## Document passage
──────────────────────────────

From May 2nd-4th the World Health Organisation’s Consultative Expert Working Group on R&D (CEWG) have held an open-ended meeting to discuss reforms to our current R&D model and address market failures that lead to diseases areas being ignored and medicines being priced out of reach.

 

STOPAIDS delivered a statement on behalf of Knowledge Ecology International and Health Action International urging the WHO to be ambitious and ensure that public health need is the driver of our medical innovation system.

On behalf of Stichting Health Action International,  Knowledge Ecology International and STOPAIDS, we thank you, Chair for giving us the floor.

We urge the WHO to exercise leadership in taking forward the work of the Consultative Expert Working Group on Research and Development (CEWG), to reconcile the objectives of stimulating medical innovation and ensuring access for all.

The CEWG identified the concept of de-linkage as the over-arching principle in which to secure this objective by de-coupling the cost of R&D from the price of health technologies including medicines, vaccines and diagnostic tools. The central recommendation of the CEWG report that Member States were asked to consider was the development of an agreement on funding R&D.

Since the last CEWG meeting in November 2012, much has happened.  Ebola and Zika have made a resurgence, and governments and health systems all over the world are struggling to cope with the the high cost of drugs for cancer, hepatitis C, HIV and rare diseases, and are confronted by the challenge of growing antimicrobial resistance.

In November 2015, the UN Secretary General established the High Level Panel on Access to Medicines to remedy “the policy incoherence between the justifiable rights of inventors, international human rights law, trade rules and public health in the context of health technologies.”

──────────────────────────────

## Data records

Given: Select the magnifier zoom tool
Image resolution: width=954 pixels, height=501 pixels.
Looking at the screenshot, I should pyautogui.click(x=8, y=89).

──────────────────────────────

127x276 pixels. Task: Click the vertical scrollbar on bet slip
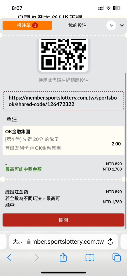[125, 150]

──────────────────────────────

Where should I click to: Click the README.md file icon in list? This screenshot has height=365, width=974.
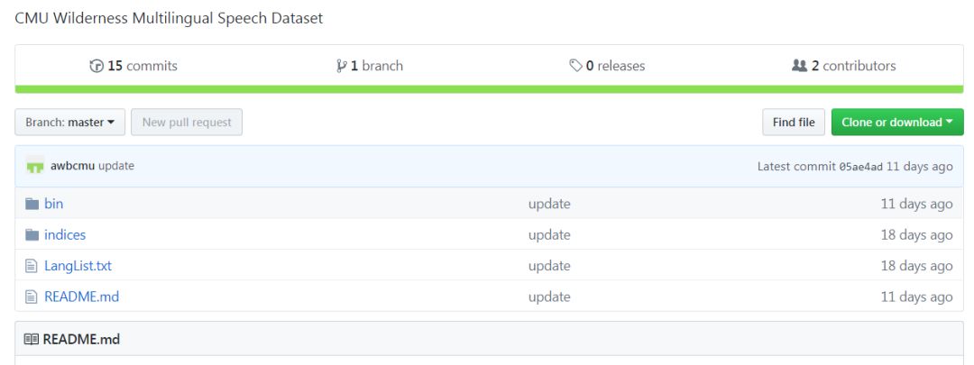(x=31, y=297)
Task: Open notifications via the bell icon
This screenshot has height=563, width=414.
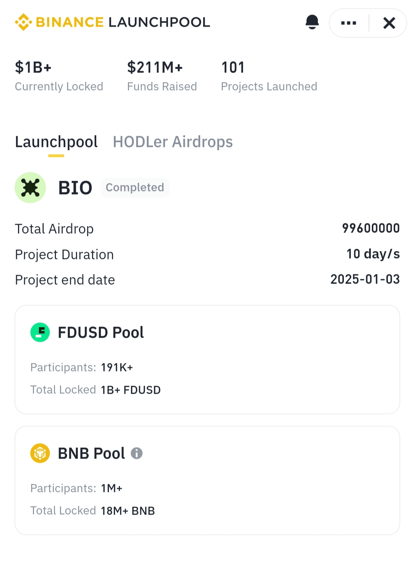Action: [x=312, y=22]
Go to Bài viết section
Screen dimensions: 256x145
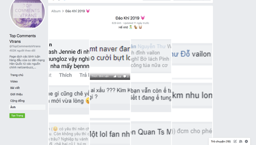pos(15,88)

──────────────────────────────

## Work task
From the text on the WHO expert working group meeting, list the diseases whose high drug costs governments and health systems are said to be struggling with.

## Answer area
Cancer, hepatitis C, HIV, rare diseases